Türk Dil Kurumu’ndan Türkçeyi Korumak İçin Kanun Çalışması
Türk Dil Kurumu (TDK) Başkanı Prof. Dr. Osman Mert, Türkçenin her alanda doğru ve güzel kullanılması için çalışmalarını sürdürdüklerini belirterek, “Bu kapsamda hazırladığımız Türkçenin Korunmasına Yönelik Kanun çalışmamızı, yakın zamanda yetkili makamlarımıza arz edeceğiz.” dedi.
Atatürk Kültür, Dil ve Tarih Yüksek Kurumunun yeni binasındaki konferans salonunda düzenlenen 10. Uluslararası Türk Dili Kurultayı, İstiklal Marşı’nın okunmasıyla başladı.
Kurultayın açılış konuşmalarından önce, Gazi Mustafa Kemal Atatürk’ün 1934’te Türk Dil Kurultayı için bestelenmesi talimatı üzerine, sözlerini Malatya Milletvekili Mehmet Hilmi Oytaç’ın yazdığı, bestesini orkestra şefi Carlo D’Alpino Capoçelli’nin yaptığı “Kurultay Marşı” 90 yıl aradan sonra ilk kez dinletildi.

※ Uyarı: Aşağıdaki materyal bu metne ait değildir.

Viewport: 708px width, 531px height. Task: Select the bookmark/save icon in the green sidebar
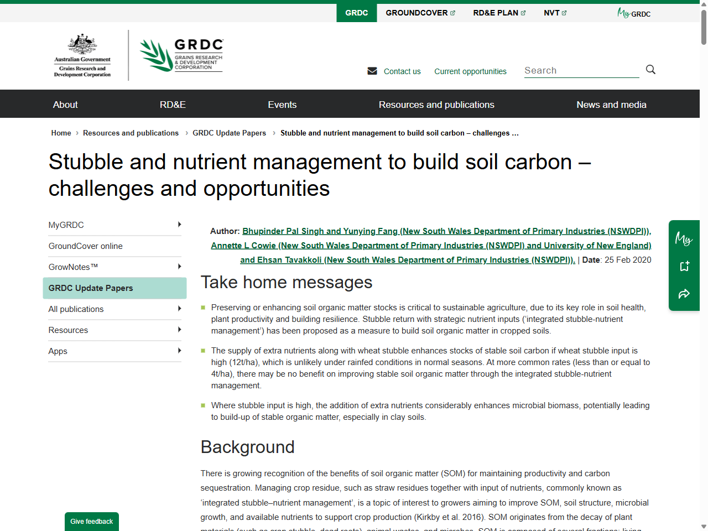coord(684,266)
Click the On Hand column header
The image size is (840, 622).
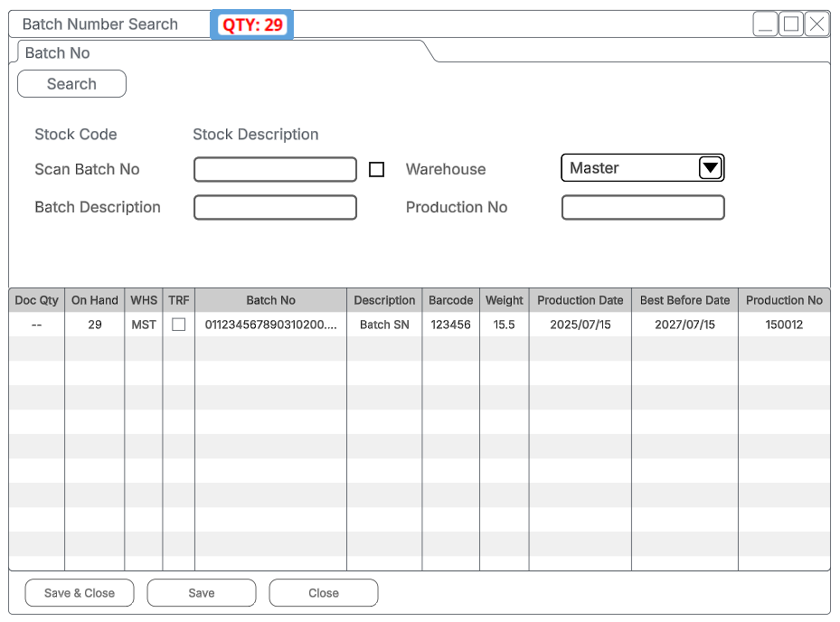(x=95, y=300)
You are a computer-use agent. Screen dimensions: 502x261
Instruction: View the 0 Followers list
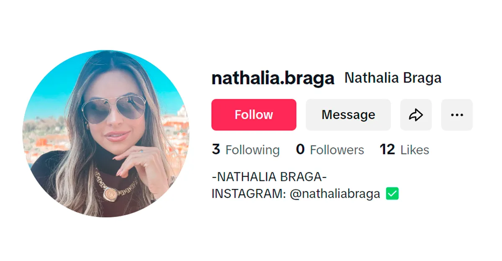pyautogui.click(x=330, y=150)
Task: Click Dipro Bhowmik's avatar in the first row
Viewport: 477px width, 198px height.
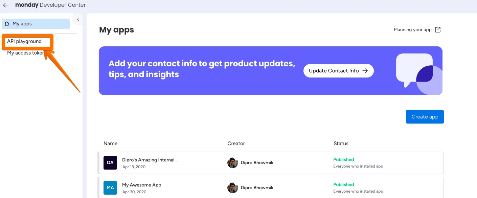Action: point(233,163)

Kültür ve Turizm Bakan Yardımcısı Serdar Çam, Kurultayın ilk yapıldığı dönemden bugüne gelinceye kadar dünyanın ve Türkiye’nin pek çok sıkıntılı dönemi geçirdiğini ve üstesinden geldiğini söyledi.

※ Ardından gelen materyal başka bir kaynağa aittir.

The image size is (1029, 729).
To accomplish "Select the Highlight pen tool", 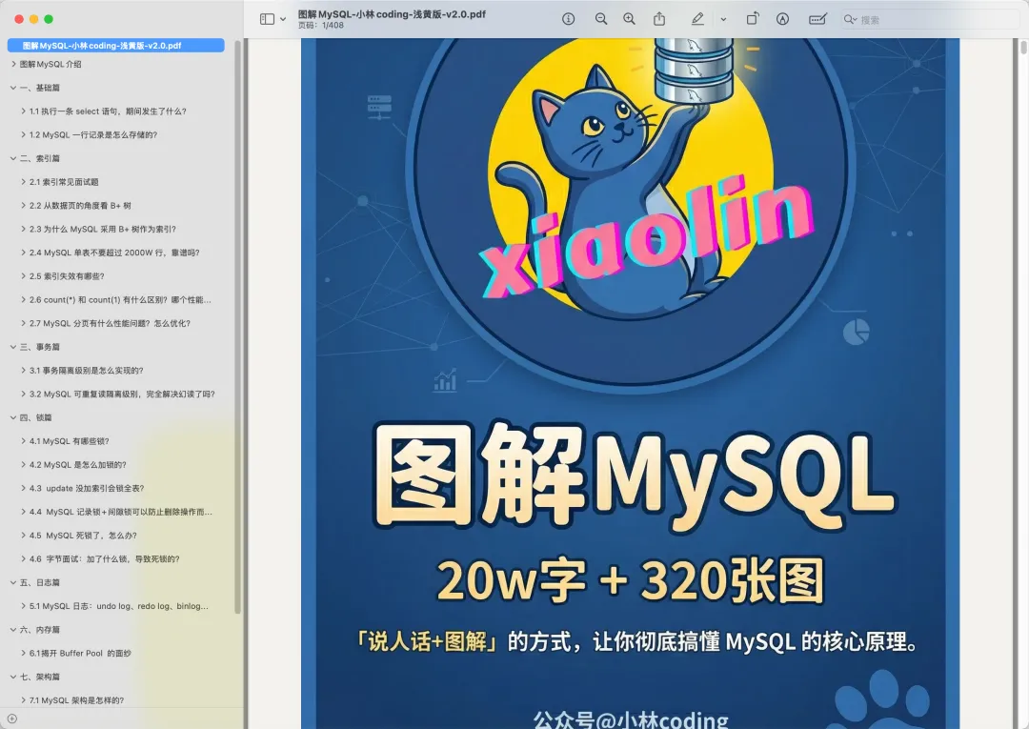I will point(697,19).
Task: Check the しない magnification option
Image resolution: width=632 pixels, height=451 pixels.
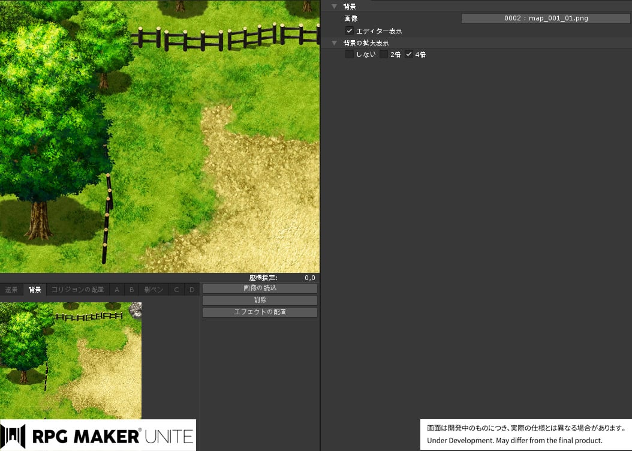Action: [350, 55]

Türk dünyasının var olması için Türk dili çalışmalarının artarak devam etmesi gerektiğini dile getiren Çam, “Coğrafyamızda barışın, huzurun, çok sesliliğin, çok kültürlülüğün yaşamasına mücadele vermek için kurgulanmış bir medeniyet tasavvurumuz var. Kaybolmakta olan bazı diller, lehçelerin yaşatılması gerekiyorsa Türk dilinin güçlü olması gerekiyor.” diye konuştu.
“Derleme ve tarama sözlükleri, dilin o günden bugüne gelişmesine katkı sağladı”
Atatürk Kültür, Dil ve Tarih Yüksek Kurumu Başkanı Prof. Dr. Derya Örs de Türk Dil Kurultayının birincisinin Gazi Mustafa Kemal Atatürk’ün teşrifleriyle 26 Eylül-4 Ekim 1932’de yapıldığını anımsattı.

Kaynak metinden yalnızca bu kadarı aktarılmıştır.